I really relate to your post and all of your replies OP, but I am slightly younger than you.
I couldn’t walk down the street when I was younger without being told I was beautiful, it was even a joke among friends to start counting down the seconds in a club until a man approached me. Now I’m in my thirties and a completely invisible mum. I never get any compliments anymore and I have also had a few people misjudge my age as mid thirties when I was late twenties with a few kids.

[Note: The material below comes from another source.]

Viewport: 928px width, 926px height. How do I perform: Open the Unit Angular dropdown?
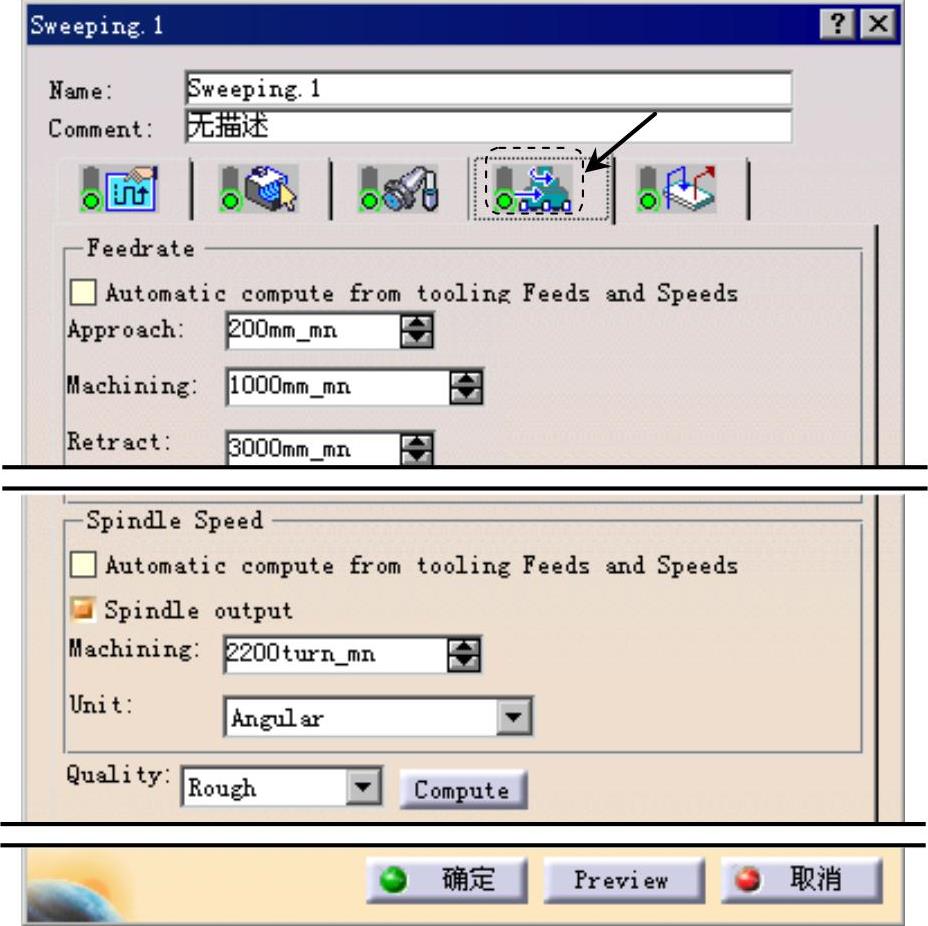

I’m hoping once my children are older I can work on getting myself back somewhat with botox and a few cosmetic procedures, but I feel like the days of being noticeably pretty are behind me. My nose got bigger and my face has sagged slightly with age and I look constantly exhausted. Now I know why mother constantly goes on about how beautiful she was!

Oh, I don't feel like that and I'm even older.
I had a similar experience as you with men when young (and always got excellent service in restaurants and bars Grin)
I don't miss it. I still get comments about being good looking in my 50s and I've never had any 'treatments' and don't even wear makeup, never have apart from a bit of mascara going out when young (think of the money I must have saved Grin)
If you were better looking than your peers when younger, you probably still are better looking than them now. And anyway, we're not here just for men to stir at.

Knittedanimal · 04/11/2025 19:16

I empathise. I did not enjoy becoming the invisible woman!
Made all the more treacherous by having two magnificent daughters whose beauty's bloom mirrors my demise.
Mother Nature is a bitch!

coxesorangepippin · 04/11/2025 19:17

Weight gain/loss can certainly change a person's face.

I look like a pie face when heavier. You can actually see my facial bones when I'm slimmer! (10 stone)

coxesorangepippin · 04/11/2025 19:18

TheaBrandt1 · 04/11/2025 19:00

Groups of men would stop speaking when I walked into the pub - I went to a work colleagues engagement drinks and he took me to one side and said if I would go out with him he would dump his fiancée! It’s quite fun being young and gorgeous but it can’t last!

These men are pathetic!

MintDog · 04/11/2025 19:20

Your 30's? I was in my most gorgeous era in my 30s?! That's mad.

I am now 50 something and 3 stone overweight. I long for my pretty days back, well, I'm still attractive, just not slim and attractive any more! Or young!

You can't have lost it in your 30's though?

IcedPurple · 04/11/2025 19:27

MintDog · 04/11/2025 19:20

Your 30's? I was in my most gorgeous era in my 30s?! That's mad.

I am now 50 something and 3 stone overweight. I long for my pretty days back, well, I'm still attractive, just not slim and attractive any more! Or young!

You can't have lost it in your 30's though?

I agree. I think most people, male or female, are at their most attractive in their 30s. It's the perfect balance between maturity and physical prime.

Katemax82 · 04/11/2025 19:28

JudgeBread · 04/11/2025 12:35

I was a head turner in my 20's, then I got fat and old. I feel free. Invisibility is underrated.

Yep!

FastTurtle · 04/11/2025 19:29

IcedPurple · 04/11/2025 19:27

I agree. I think most people, male or female, are at their most attractive in their 30s. It's the perfect balance between maturity and physical prime.

I think 23 is peak female attractiveness.

IcedPurple · 04/11/2025 19:32

FastTurtle · 04/11/2025 19:29

I think 23 is peak female attractiveness.

I disagree. Most people that age haven't found their style or settled into their personality, all of which impact on a person's attractiveness. It may be 'phsyical peak' but there's more to attractiveness than that.